『コショウ缶』

「減らないのは修正液だけじゃなかったんだ…」というのが全ての感想である。怪異についてはこれ以上でもこれ以下でもない評価であり、30年という年月の長さだけがやや評価を上げているところである。しかし30年以上使っていて変と感じないのかというか、食べ物だからもう少し前に奇異を感じて欲しいという気もしないわけではない。また密封缶の蓋を開けたらコショウが出なくなったという結末も、実に平凡すぎるぐらい平凡なオチである。ただしこれがベストな結末であるとも思うところである。
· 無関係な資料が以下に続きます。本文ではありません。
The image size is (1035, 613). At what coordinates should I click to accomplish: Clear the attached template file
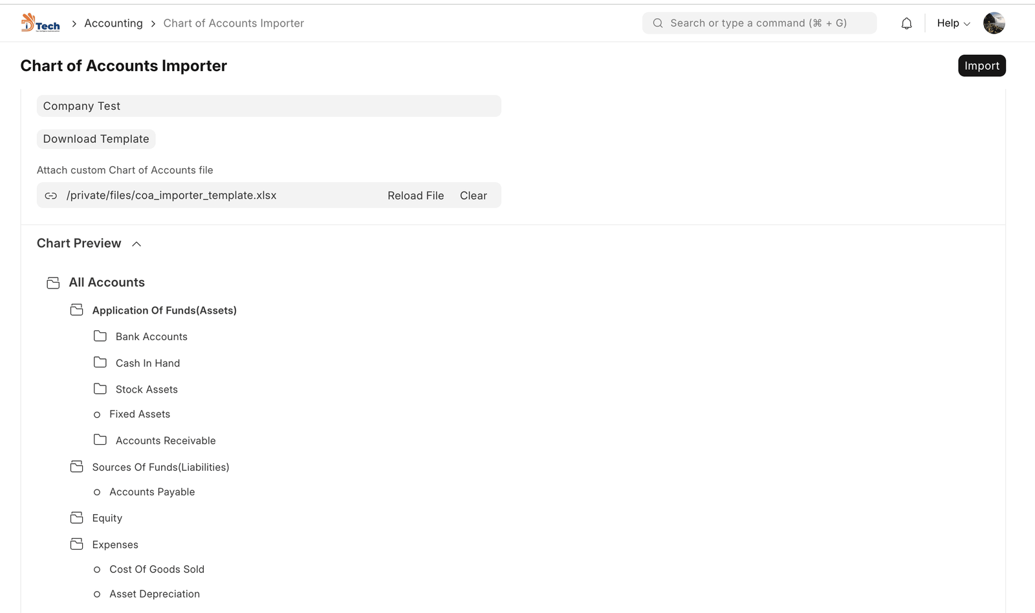pos(473,195)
書きぶりであるが、これも淡々としており、もう少しコミカルな書き方もあったのではないかと思うのだが、これでも良いかもしれないと感じる次第。結局のところ、可もなく不可もなくというレベルに終始しており、言葉が足りずに破綻するわけでもなく、饒舌すぎて墓穴を掘るということもない。とにかくつとめて冷静に情報を並べて、過不足のない展開であると言える(むしろ、缶の大きさも書き、その後に買い換えた同サイズの缶では半年ぐらいしかもたなかったことまで、実に隅々まで隙がないという印象が強い)。
正直なところ、インパクトのある怪異でもなく、ただ怪異であることを否定出来ない事実であることはしっかりと書かれており、実に地味な怪談であるだろう。しかし、どうしても首を傾げたくなるような話であり、“ほっこり”という言葉がよく似合う、何とも良い味を出している作品であることは間違いない。“作品集の中にあって初めてその真価が現れるタイプ”の作品であると言えるだろう。単体の作品としては可もなく不可もなくではあるが。